1214. Two Sum BSTs

Quick Run-Down On The Solutions

  • The first solution is the easiest of the three solutions and the worst-time complexity solution.
  • The second solution has a different approach from the first solution and a little better time but still not that great.
  • The third solution has a lot better time than the first two solutions and has a similar approach to the second solution.

The Ideas of These Solutions:

The first solution is a simple mundane depth-first-search (dfs) solution. We first iterate through the first tree and then the second tree. We add all the values from the first tree to the array arr1 and then add the second tree’s values to the array arr2. After that, we find whether two values from arr1, arr2 summed up equals target return true.

The second solution iterates through the first tree and finds the difference of target - pop.Val, and add it to an array called secondTreeExpectedValues. All we have to do is iterate through the second tree and check whether secondTreeExpectedValues contains the pop.Val. If it does, we know that the trees have two numbers that add up to target.

The third solution does the same thing as the second solution but uses a map called m instead of secondTreeExpectedValues. The key difference between the two is when you check whether an array contains, you have to iterate through an array, and iterating through an array is O(n) where n = len(array). But checking whether a map contains is O(1).
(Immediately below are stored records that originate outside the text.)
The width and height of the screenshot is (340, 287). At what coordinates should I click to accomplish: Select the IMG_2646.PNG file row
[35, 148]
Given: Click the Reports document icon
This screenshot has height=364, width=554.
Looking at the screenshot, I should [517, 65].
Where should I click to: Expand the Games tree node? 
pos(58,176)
So using a map instead of an array cuts down on a lot of time.

If you don’t understand the idea of the second and third solutions, look at the following images (I am doing this with the third solutions idea):

Input:

Now we have finished iterating through the first tree and added all the differences to the map.
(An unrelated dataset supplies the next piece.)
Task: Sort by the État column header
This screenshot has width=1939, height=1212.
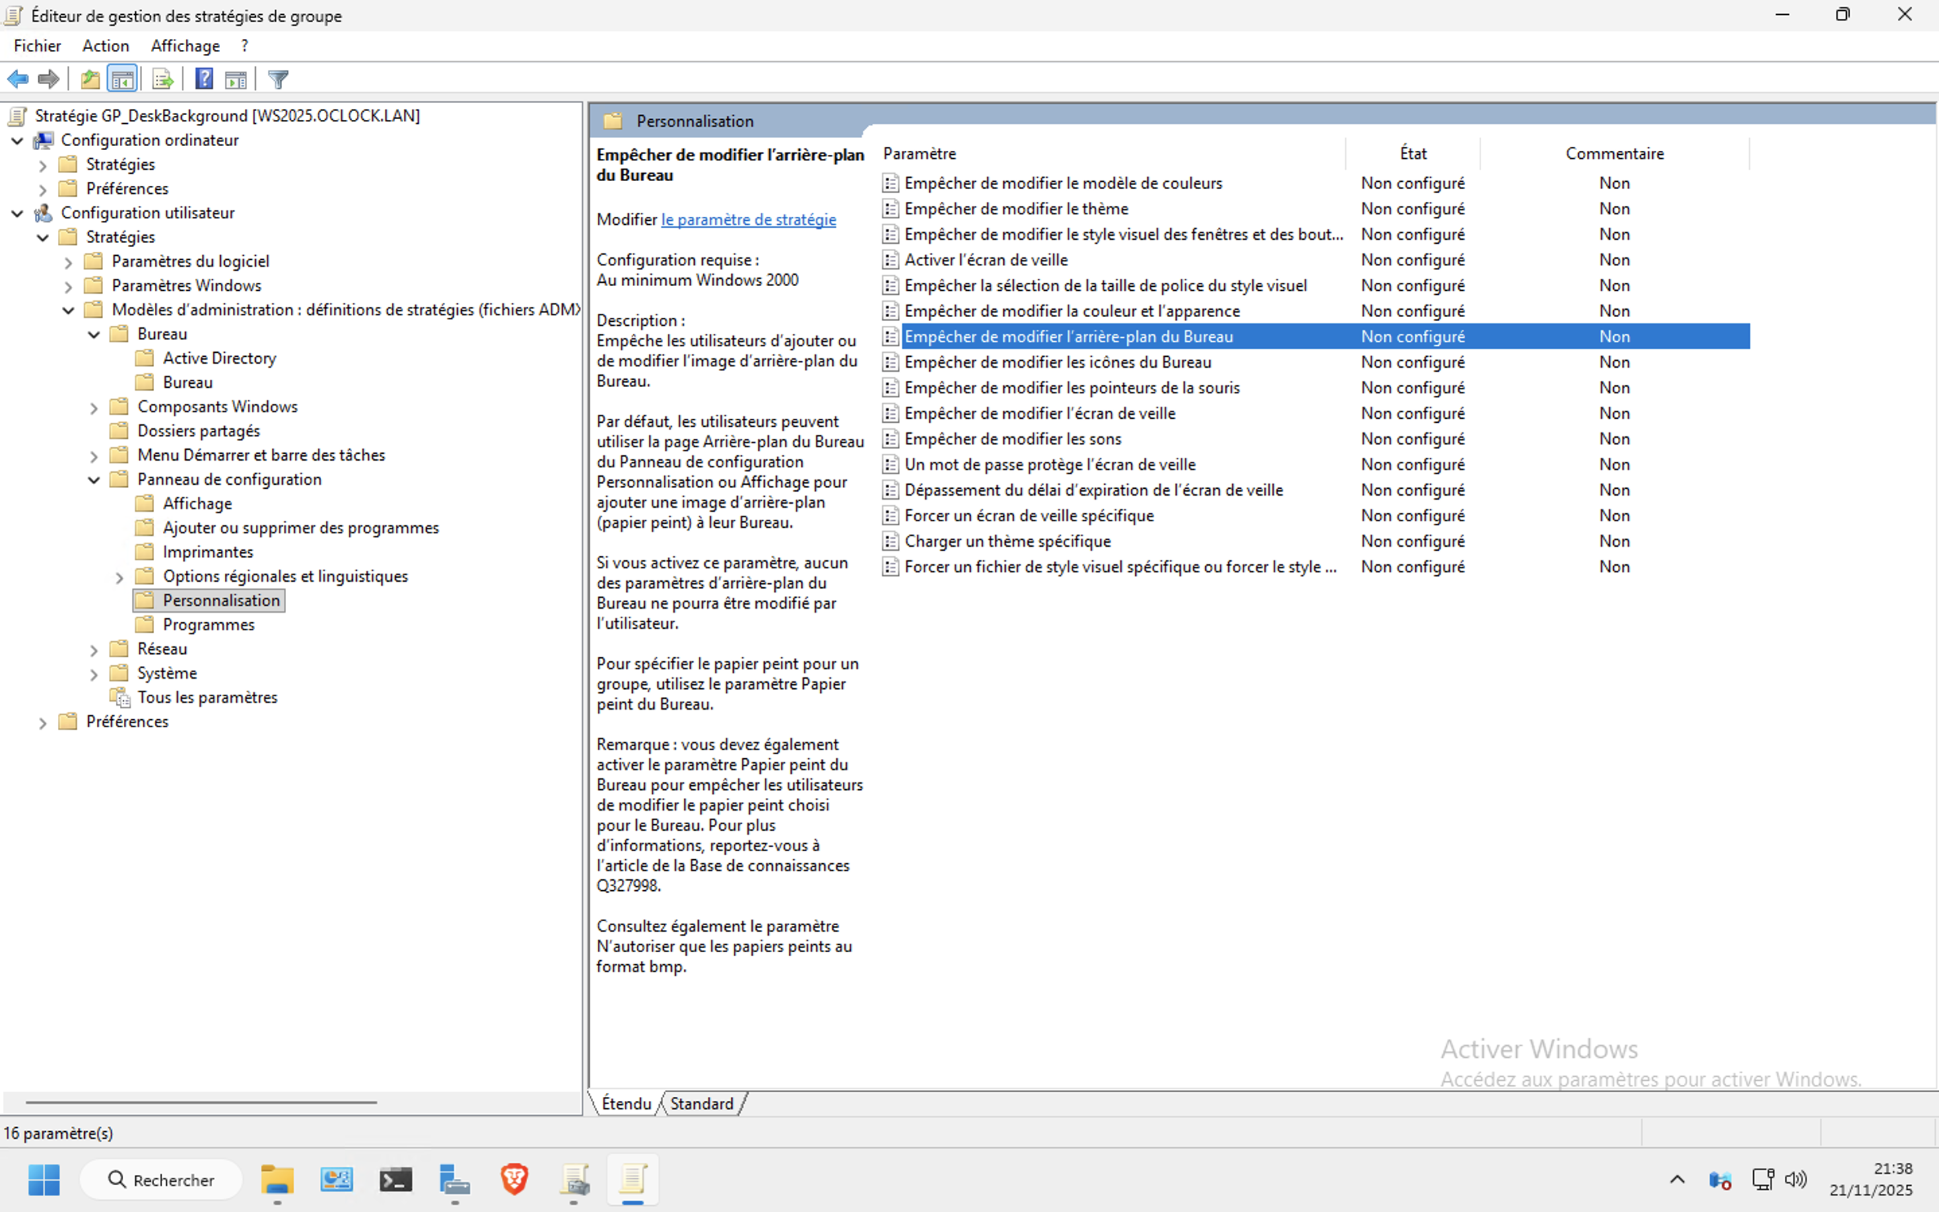Action: coord(1413,153)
Now iterating through tree2:

There is no key of 8, so we continue.

There is no key of 11 as well.

There is no key of 12.

There is no key of 9 in m.

There is a key of 6 in m, and the value is 7. When we add 6 and 7 together, we get 13. So you see when we did target - pop.Val we were getting the second value from tree2. The First Solution:

func twoSumBSTs(root1 *TreeNode, root2 *TreeNode, target int) bool {
    stack := []*TreeNode{root1}
    arr1 := []int{}
    arr2 := []int{}

    for len(stack) != 0 {
        pop := stack[len(stack)-1]
        stack = stack[:len(stack)-1]

        if pop != nil {
            stack = append(stack, pop.Left, pop.Right)
            arr1 = append(arr1, pop.Val)
        }
    }

    stack = append(stack, root2)

    for len(stack) != 0 {
        pop := stack[len(stack)-1]
        stack = stack[:len(stack)-1]

        if pop != nil {
            stack = append(stack, pop.Left, pop.Right)
            arr2 = append(arr2, pop.Val)
        }
    }

    for _, i2 := range arr1 {
        for _, i4 := range arr2 {
            if i2+i4 == target {
                return true
            }
        }
    }
    return false
}

The Second Solution:

func twoSumBSTs(root1 *TreeNode, root2 *TreeNode, target int) bool {
    stack := []*TreeNode{root1}
    secondTreeExpectedValues := []int{}

    for len(stack) != 0 {
        pop := stack[len(stack)-1]
        stack = stack[:len(stack)-1]

        if pop != nil {
            stack = append(stack, pop.Left, pop.Right)
            secondTreeExpectedValues =
                append(secondTreeExpectedValues, target-pop.Val)
        }
    }

    stack = append(stack, root2)

    for len(stack) != 0 {
        pop := stack[len(stack)-1]
        stack = stack[:len(stack)-1]

        if pop != nil {
            stack = append(stack, pop.Left, pop.Right)
            if arrayContains(secondTreeExpectedValues, pop.Val) {
                return true
            }
        }
    }

    return false
}

func arrayContains(arr []int, val int) bool {
    for _, i := range arr {
        if i == val {
            return true
        }
    }
    return false
}

The Third Solution:

func twoSumBSTs(root1 *TreeNode, root2 *TreeNode, target int) bool {
    stack := []*TreeNode{root1}
    m := make(map[int]int)

    for len(stack) != 0 {
        pop := stack[len(stack)-1]
        stack = stack[:len(stack)-1]

        if pop != nil {
            stack = append(stack, pop.Left, pop.Right)
            m[target-pop.Val] = pop.Val
        }
    }

    stack = append(stack, root2)

    for len(stack) != 0 {
        pop := stack[len(stack)-1]
        stack = stack[:len(stack)-1]

        if pop != nil {
            stack = append(stack, pop.Left, pop.Right)
            if _, ok := m[pop.Val]; ok {
                return true
            }
        }
    }

    return false
}